Tuesday, September 28, 2010

Eureka's Giant Step Sideways

If you caught Eureka this past summer, you saw something amazing: an old trope used in a truly new way.  Many shows have had their alternate-timeline episodes (every Star Trek, to begin with), but Eureka is the first TV show I have seen to go to an alternate timeline and stay (rather like the Star Trek movie reset, in fact).  The writers kept us guessing, till the last moment of the last episode, whether our main characters would, in fact, stay in the alternate timeline they accidentally (or, possibly, by Keven the autistic genius' design) landed in. In the finale, especially, they played with our expectation (or fear) that the season would "reset," sending characters and relationships back where they started.  But, thank goodness, the alternate timeline was confirmed as the new reality.

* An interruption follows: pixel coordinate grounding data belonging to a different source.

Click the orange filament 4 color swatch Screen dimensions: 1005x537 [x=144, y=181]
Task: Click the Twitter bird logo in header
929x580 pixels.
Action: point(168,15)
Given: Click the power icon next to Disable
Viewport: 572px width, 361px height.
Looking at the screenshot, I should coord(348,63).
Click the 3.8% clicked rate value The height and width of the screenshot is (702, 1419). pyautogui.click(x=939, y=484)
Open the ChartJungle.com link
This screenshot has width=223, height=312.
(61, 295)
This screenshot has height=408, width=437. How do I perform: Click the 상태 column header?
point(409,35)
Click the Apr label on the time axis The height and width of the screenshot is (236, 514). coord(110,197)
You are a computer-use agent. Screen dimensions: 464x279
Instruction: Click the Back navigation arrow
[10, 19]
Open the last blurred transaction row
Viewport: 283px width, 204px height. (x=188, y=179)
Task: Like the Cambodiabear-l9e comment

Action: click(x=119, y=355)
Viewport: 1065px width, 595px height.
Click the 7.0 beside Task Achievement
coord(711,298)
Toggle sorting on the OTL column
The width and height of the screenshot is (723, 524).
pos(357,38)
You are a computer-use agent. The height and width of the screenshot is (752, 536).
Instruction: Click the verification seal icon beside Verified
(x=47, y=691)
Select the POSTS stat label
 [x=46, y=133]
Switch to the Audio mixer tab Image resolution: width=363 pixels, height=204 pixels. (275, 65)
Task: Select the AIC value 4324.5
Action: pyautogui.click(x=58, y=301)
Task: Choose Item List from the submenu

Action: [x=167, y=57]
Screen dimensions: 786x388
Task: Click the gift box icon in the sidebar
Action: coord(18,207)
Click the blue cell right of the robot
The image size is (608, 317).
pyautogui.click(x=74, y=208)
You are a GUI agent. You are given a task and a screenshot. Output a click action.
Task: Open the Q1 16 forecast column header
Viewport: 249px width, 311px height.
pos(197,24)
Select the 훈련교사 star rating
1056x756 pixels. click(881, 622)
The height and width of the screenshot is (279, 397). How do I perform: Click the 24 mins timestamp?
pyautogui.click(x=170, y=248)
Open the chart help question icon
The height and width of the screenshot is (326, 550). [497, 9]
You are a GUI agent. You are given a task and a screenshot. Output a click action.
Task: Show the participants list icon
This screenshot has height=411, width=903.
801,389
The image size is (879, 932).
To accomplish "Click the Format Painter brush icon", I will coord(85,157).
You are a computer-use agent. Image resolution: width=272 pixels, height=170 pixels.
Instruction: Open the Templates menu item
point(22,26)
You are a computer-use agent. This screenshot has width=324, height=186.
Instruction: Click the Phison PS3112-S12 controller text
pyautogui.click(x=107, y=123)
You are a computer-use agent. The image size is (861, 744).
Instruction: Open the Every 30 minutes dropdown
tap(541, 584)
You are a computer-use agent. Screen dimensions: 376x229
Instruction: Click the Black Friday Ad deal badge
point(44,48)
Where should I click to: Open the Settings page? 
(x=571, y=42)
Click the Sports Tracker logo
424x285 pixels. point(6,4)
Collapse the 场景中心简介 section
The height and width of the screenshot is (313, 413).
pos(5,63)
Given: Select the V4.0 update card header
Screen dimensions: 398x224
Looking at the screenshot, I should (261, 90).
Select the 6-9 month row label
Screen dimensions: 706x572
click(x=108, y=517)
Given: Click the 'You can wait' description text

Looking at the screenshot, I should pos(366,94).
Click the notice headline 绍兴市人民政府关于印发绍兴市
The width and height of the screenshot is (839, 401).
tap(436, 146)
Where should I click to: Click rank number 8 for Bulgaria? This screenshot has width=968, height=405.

Stepping sideways this season made an already good show better.  The writers were able to keep everything that was working well (the main characters, the zany science mysteries), and revitalize everything that had stalled.  The characters we have grown to know and love were thrust into new situations, and given new challenges; the accident-prone Fargo, for example, suddenly found himself the head of GD, a puppet of the DOD.  Relationship drama burst out like daisies in spring:  Jack and Alison finally got together; Jo and Zane never were together (though Jo still loved him, of course); Henry found himself married for years to someone he'd just met.  In addition, the morally ambiguous time-travel stowaway Dr. Grant stole scene after scene and kept us wondering.  No one walks the line between evil and misguided like James Callis, who walked the line between evil and crazy as Gaius Baltar on Battlestar Gallactica for years.  It's a shame he seems to be written out of the regular cast by the end of the season finale.

I hear Eureka is taking a page from Doctor Who's book and bringing us a Christmas special this year.  Now that's something to sing Hallelujah about.